Please note that all opinions are mine and do not necessarily represent the owners of this website. Most of the research has come from this website, many helpful posters from the JG forum, some tourist information centres and extensive research. All sites and hotels were paid for my myself and do not include any paid endorsements.
At present, I am planning to visit the following locations:
Nakatsu - Yamaga Onsen- Kitsuki Peninsula - Kitsuki - Hiji - Beppu, Oita - Yufuoin - Usuki - Takachiho - Miyazaki - Udo - Oki - Aoshima - Kirishima - Kurume
Do note that I will also be visiting quite a few other locations along the way which are not mentioned above. For example - I will also visit Usa & Takada between Nakatsu and the Kitsuki Peninsula.
For today, I visited the following locations
(1) Nakatsu Castle
(2) Fukuzawa Residence
(3) Goganji Temple
(4) Ao Cave Tunnel
(5) Rakinji Temple
Due to the limited public transport that can be found in rural Oita, I have chosen to hire a car for the entire holiday which significantly speeds up travel time between many attractions. It should also be noted that express ways can become prohibitively expensive, so I suggest getting a Kyushu Pass which gives main close to unlimited use of the expressways over a specific time for a significant discount. The link is at the bottom of the page.
My first stop was Nakatsu Castle, which costs 400 yen to enter or 600 yen with a combo ticket with the Fukuzawa Residence. The castle itself is a reproduction from 1960, but it's done reasonably authentically and it also holds some good quality exhibits inside the museum.
For those who are trying to work out what you are looking at - many castles were destroyed during the Meiji restoration due to edict and many shrines overtook the grounds as a result. The photo above shows the shrine along with reconstructed castle in the background.
The exhibit area of the castle was not large, but the clothing and samurai outfits on display were more numerous and better quality than what is normally seen in such a museum.
My second stop was the Fukuzawa Residence which costs 400 yen to enter or 600 yen with the castle combo ticket. For those who have not visited any former residences, it may be worth a visit but I will say that this residence is of average quality compared to others I have seen. Do note that an english pamphlet is given and the former resident was famous in the local area for opening an english school.
Around a 6-7 minute walk from the Fukuzawa Residence is the Goganji Temple, which is nothing too special apart from it's blood red walls. This supposedly happened due to blood stains in it's past.
Around a 25 minute drive from Nakatsu Station is the Ao Cave Tunnel, a 15-20 meter tunnel that was dug by a single monk only using a single pick and hammer. It's possible to walk into the cave itself, but the surrounding areas views are probably more spectacular.
A further 3 km's from the Ao Cave Tunnel is the impressive Rakinji Temple which is located half way up a small mountain. It's possible to walk to the temple, but I decided to catch the chairlift as I did not know how high it was.
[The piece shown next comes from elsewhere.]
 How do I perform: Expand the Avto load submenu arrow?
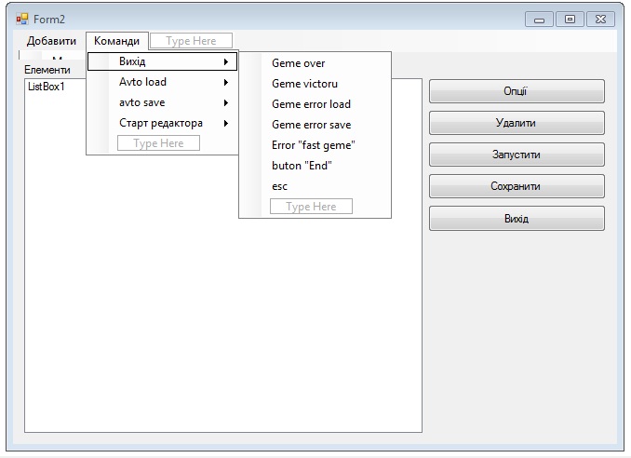(x=226, y=83)
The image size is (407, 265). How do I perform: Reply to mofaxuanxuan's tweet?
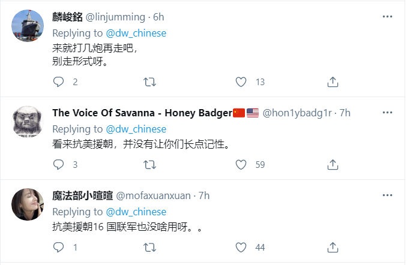pyautogui.click(x=58, y=247)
It costs 700 yen return or 800 yen return if you also go to the top of the mountain.
Considering the length of the chairlift (5 minutes), I would consider that it probably takes around 30 minutes to reach the temple walking up the stairs.
The main temple is a 3-4 minute walk from the first chairlift station and it should be noted that photography is not allowed in the temple itself. Some people online have heavily complained about this - but remember that this is a temple and not a museum!
A small taste of the over 1000 arhats that can be found scattered over the temple grounds. Do note that the most impressive sections are the main areas where photography are not allowed.
It's also possible to enter the temple itself which costs 300 yen. There are some nice cave areas along with a medium sized garden with views. Most areas do not allow photography. It's worth visiting the paid section - but it can also be missed if you are saving money (it's not a must).
It should be noted that the general walking area around Nakatsu Castle is quite picturesque and there are also many other smaller exhibits which I missed, but I decided to move onto Usa later in the day which will form the majority of my next post.
Kyushu Expressway Pass: http://global.w-nexco.co.jp/en/kep/ (English)
Nakatsu Castle: http://www.nakatsujyo.jp/foreign.html (English)
Nakatsu City Tourist Information: http://www.nakatsuyaba.com (Japanese with English Translation)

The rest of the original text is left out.